(Records for the exercise)

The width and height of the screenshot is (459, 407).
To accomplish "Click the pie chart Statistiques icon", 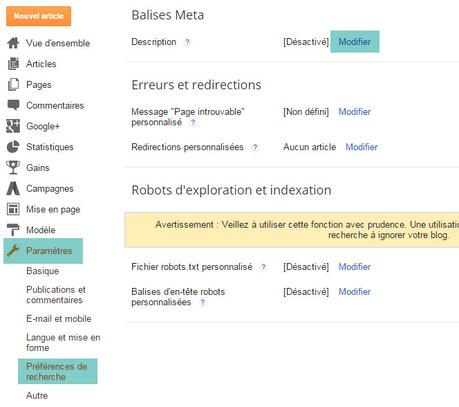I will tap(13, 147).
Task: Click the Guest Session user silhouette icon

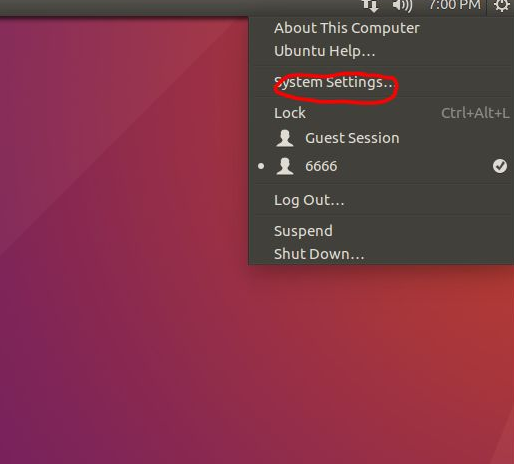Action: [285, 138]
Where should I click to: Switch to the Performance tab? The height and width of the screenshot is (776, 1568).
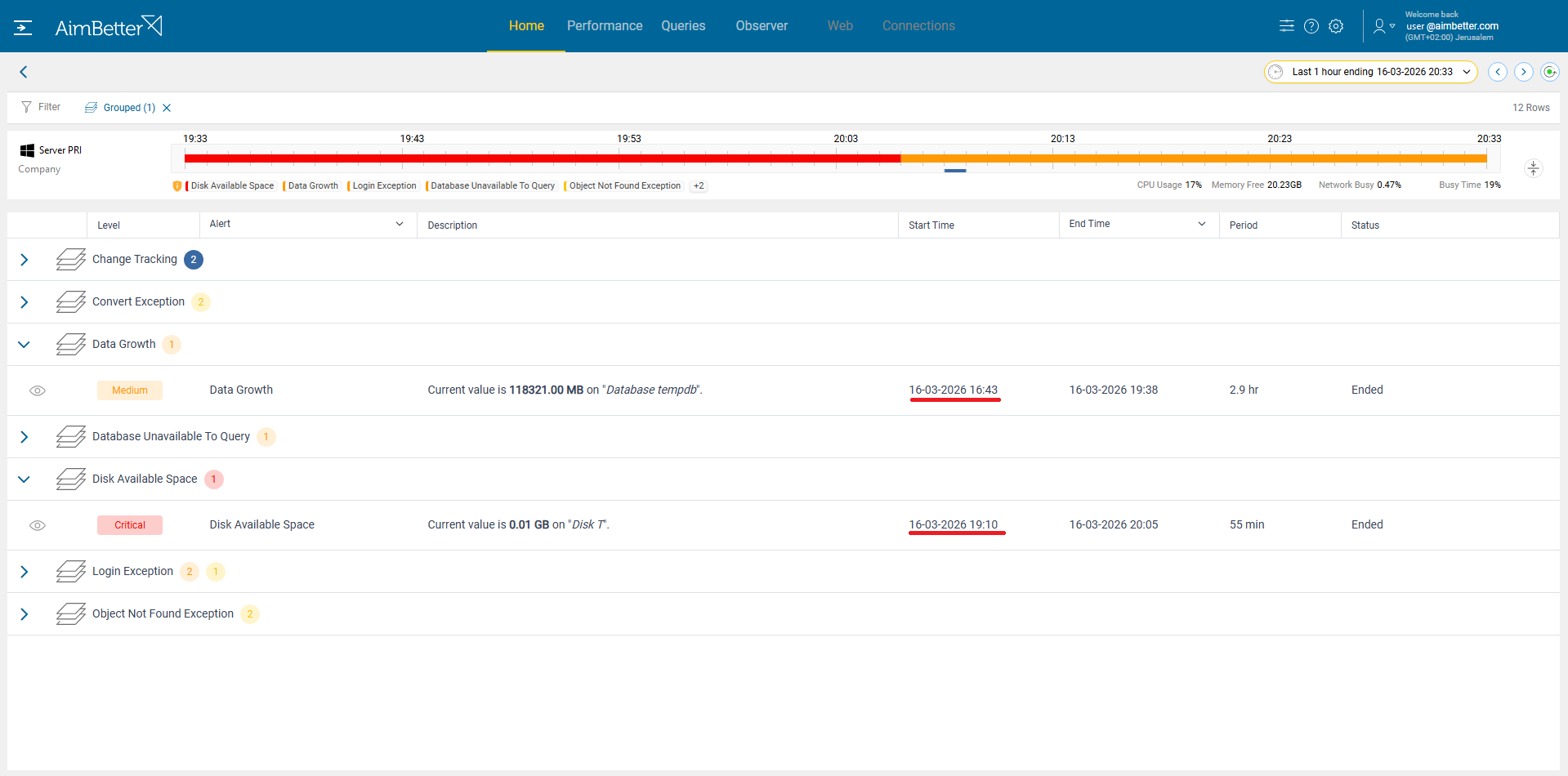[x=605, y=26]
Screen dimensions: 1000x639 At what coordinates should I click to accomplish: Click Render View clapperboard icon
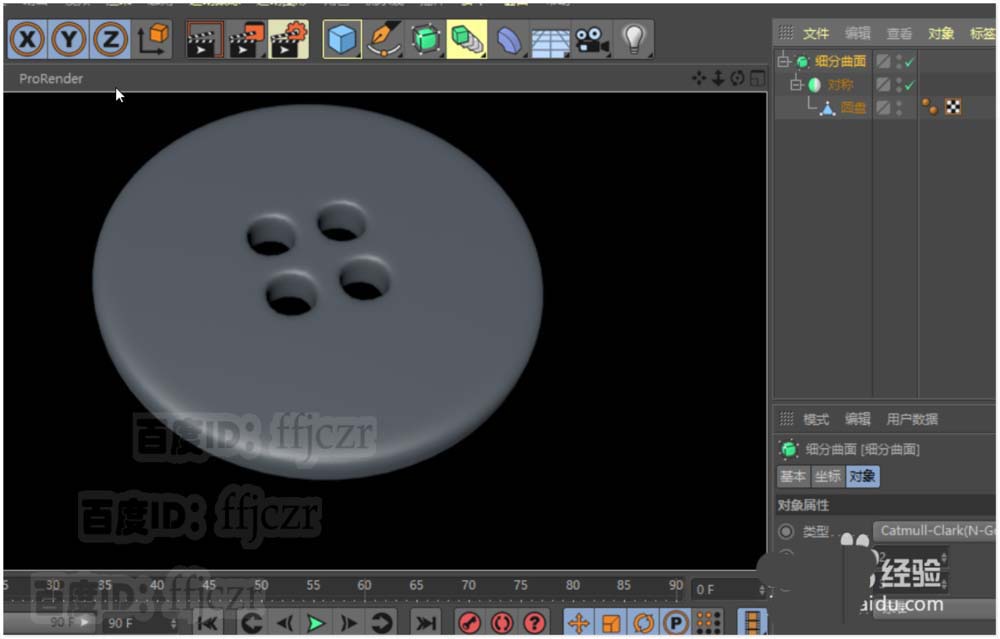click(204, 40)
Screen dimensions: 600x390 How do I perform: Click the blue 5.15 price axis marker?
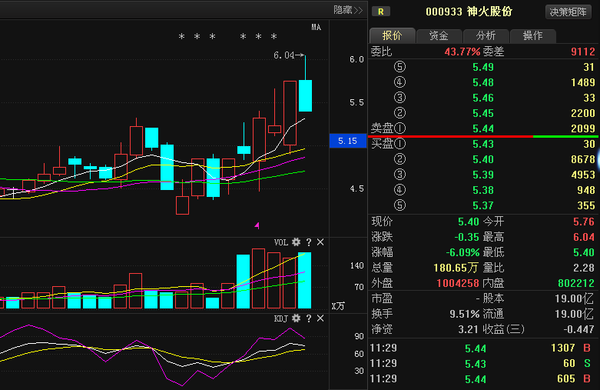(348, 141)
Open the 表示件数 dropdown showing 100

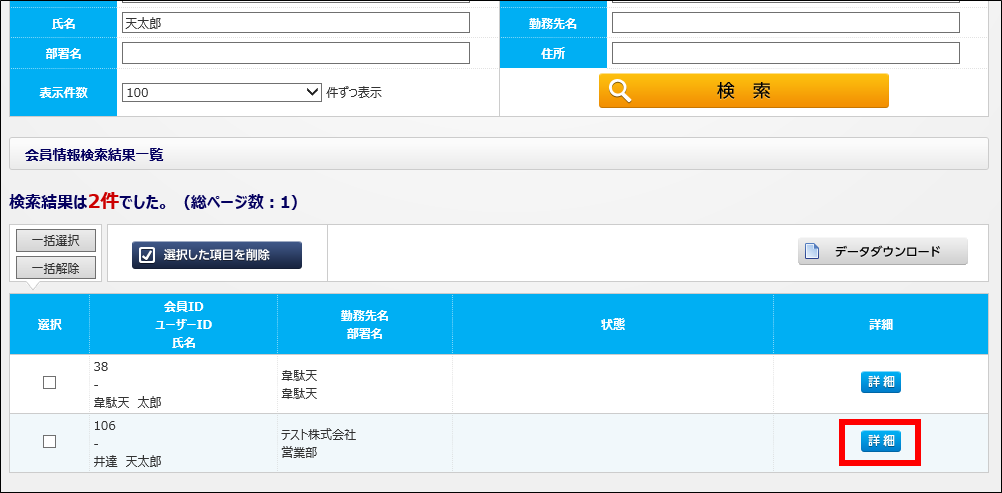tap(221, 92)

(Work order) From the line with "Task: Click the" down to the final line of the entries above, repeat each line exactly; omit the pictures.

(Answer section)
Task: Click the Guest Session user silhouette icon

Action: [285, 138]
Where should I click to: Switch to the Performance tab? The height and width of the screenshot is (776, 1568).
[x=605, y=26]
Screen dimensions: 1000x639 At what coordinates should I click to accomplish: Click Render View clapperboard icon
click(204, 40)
Screen dimensions: 600x390 How do I perform: Click the blue 5.15 price axis marker?
(348, 141)
Open the 表示件数 dropdown showing 100

tap(221, 92)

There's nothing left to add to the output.